Трудно классифицировать этот род литературы, несомненно созданный Ремизовым. Здесь лица вымышленные разговаривают с лицами невымышленными, имя какого-то Василия Куковникова тесно сплетается с именем Льва Шестова, знаменитого философа, проживающего сейчас в Париже. Здесь Ремизов свободно, ничем не смущаясь, говорит обо всем, главным образом о Толстом, Достоевском, Гоголе – трех китах, на которых держится вся сокровеннейшая суть Ремизова. В то же время эмигрантщина и ее житейское здесь удивительно – между строк – отражены. Ходит взъерошенный Ремизов по Парижу, собирает анкету: «для кого писать?» – и странное охватывает вас состояние при виде этого чудака, наделенного величайшим словесным мастерством. И нежалкий он, и всепонимающий он, но чудной. Чудной – вот в чем трагедия Ремизова, глубокая -потому что почти недоступна глазу – трагедия.

Фельзен продолжает «Письма о Лермонтове» не менее удачно, чем всегда. Совершенно по-новому видится Лермонтов сквозь призму Фельзеновского самокопания. У Фельзена, поистине, есть какой-то, давно и неразрывно с ним слитый, удивительный «интеллектуальный воздух». Говоря о Фельзене, непременно вспоминают Пруста.
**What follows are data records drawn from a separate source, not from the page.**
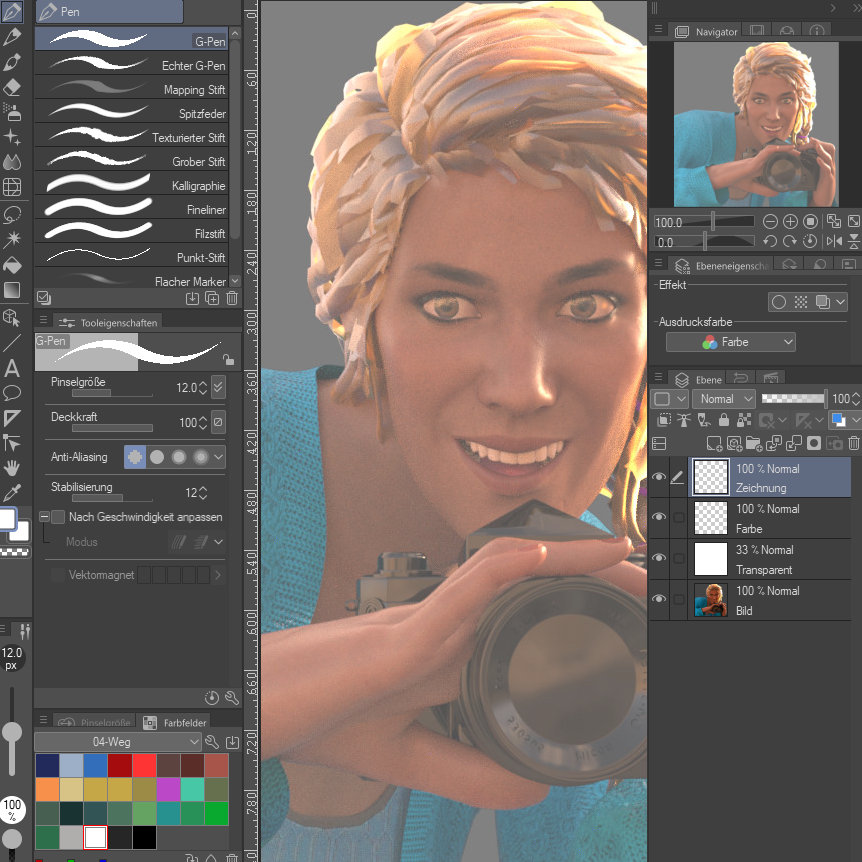
Task: Enable Nach Geschwindigkeit anpassen checkbox
Action: pyautogui.click(x=58, y=517)
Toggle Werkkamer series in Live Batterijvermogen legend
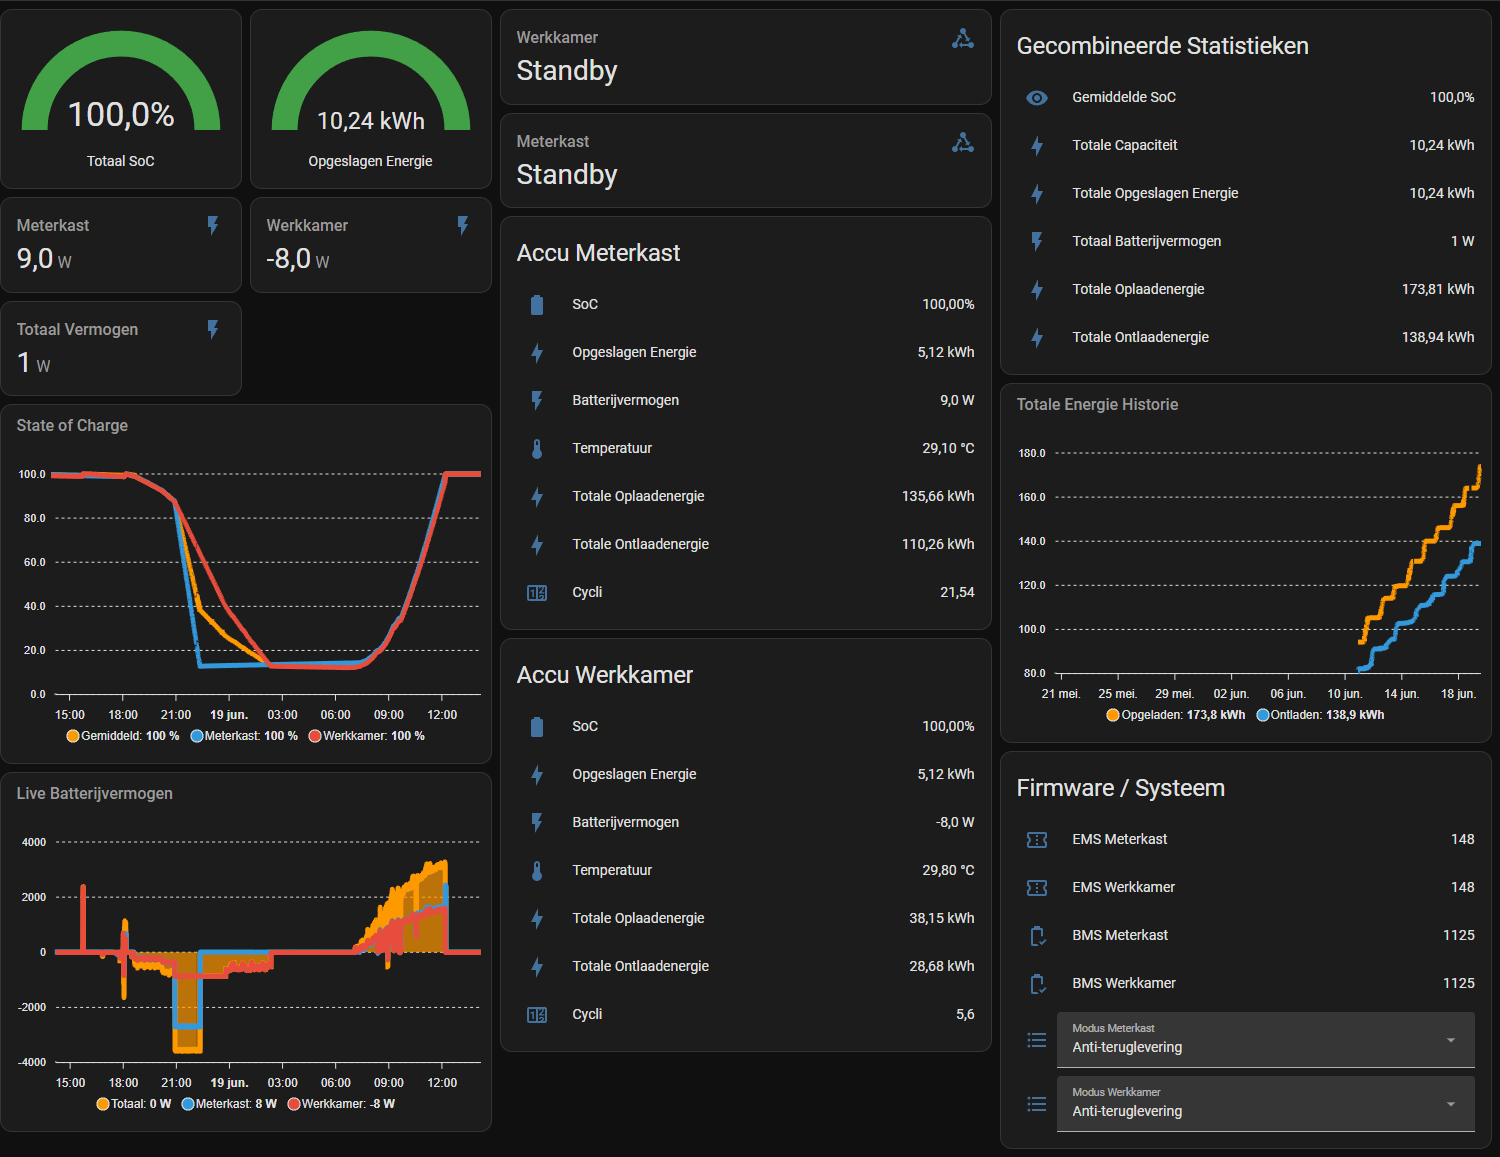Image resolution: width=1500 pixels, height=1157 pixels. click(x=341, y=1104)
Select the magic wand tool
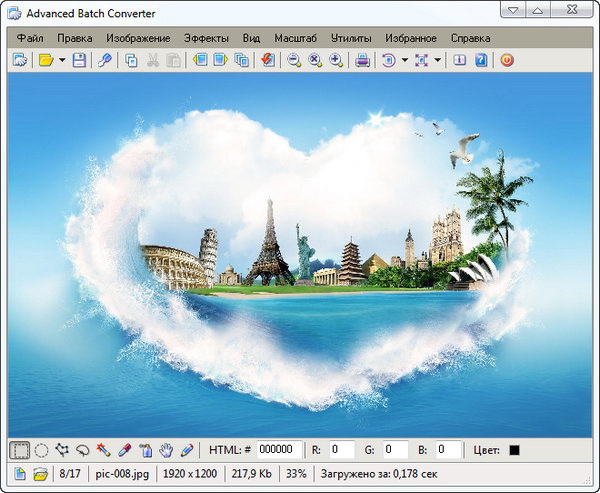600x493 pixels. [x=103, y=450]
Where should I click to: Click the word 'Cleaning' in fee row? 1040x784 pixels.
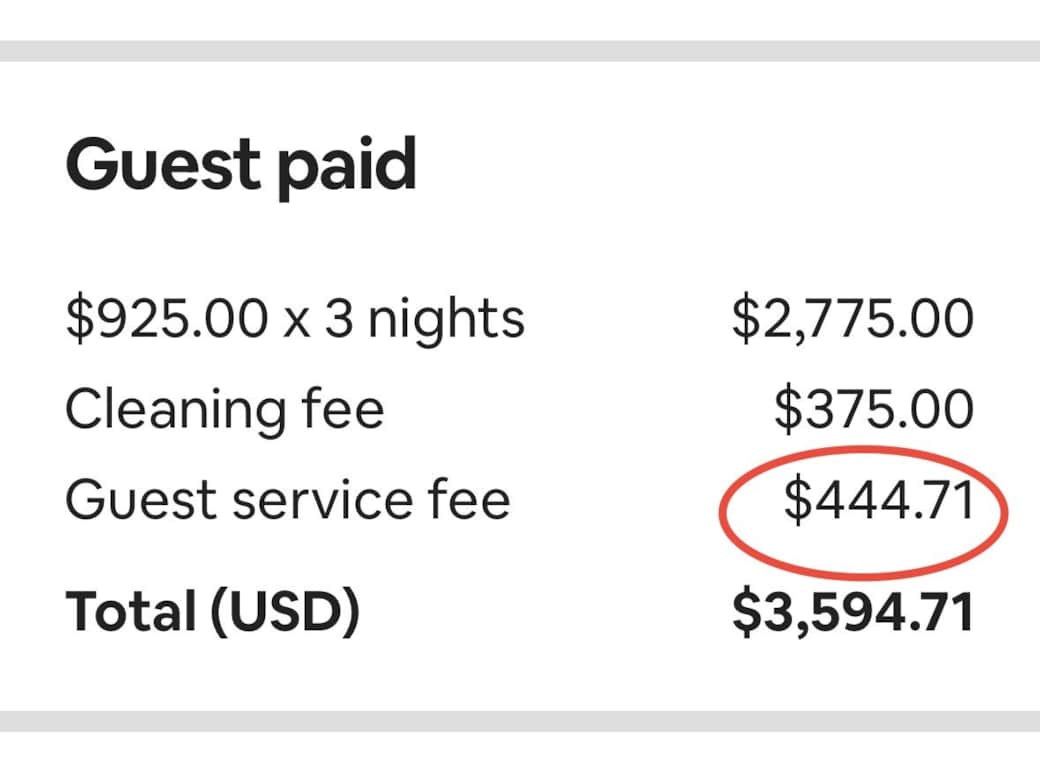click(176, 411)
Это правда: творческий метод Фельзена восходит к Прусту, – сам автор это подчеркивает, – но «интеллектуальный воздух» у Фельзена только Фельзеновский, и это самое главное.

Нельзя обойти Шаршуна и его «Отрывки из романа». Шаршун всё пишет о Долголикове – не то юродивый, не то современный эмигрантский герой. Это нервное мнительное существо, мечтатель, художник, нарциссист, – в нем перепутано всё до ужаса, разобраться немыслимо, но это живое существо и это, может быть, даже человек, – да, более человек, чем люди, ходящие в офис и домой, душевно пустые, мертвые! Их много – ох, как страшно много! – поэтому хватаешься с надеждой за Долголикова, как за человека. Но какой спутанный образ. Какое смятение разнохарактерных черт, какая неврастения… И это человек, – невольно сентенциозно шепчешь про себя. Грубостью и имажинизмом Шаршун заставляет вспоминать Эренбурга. Кстати, неврастения обоих имеет много общего, -неврастения горожанина, который уже никогда не увидит полей, лесов, степей, неврастения даже не современного горожанина, а будущего, когда механизация убьет всю живую природу. Шаршун уже живет в этом времени.

Самое лучшее в «Числах», пожалуй, статьи. Оцуп твердо зовет «к победе над грубым миром. Ее может и не быть. Но стоицизм не для победы наверняка. Он скорее для сохранения достоинства в поражении». Поплавский уясняет в своей статье сущность русской трагедии в России, где «личность ничто».

Он говорит о духе большевизма, который далеко не наносное веяние в России, а коренное… И подчеркивает роль эмиграции: «мы заговорим с народом тогда, когда он захочет нас слушать, а пока мы знаем, что никакая социальная путаница не может разрушить личной жизни человека, на глубине которой находится его величайшая радость, его личное, никому не передаваемое общение с человеком и Богом».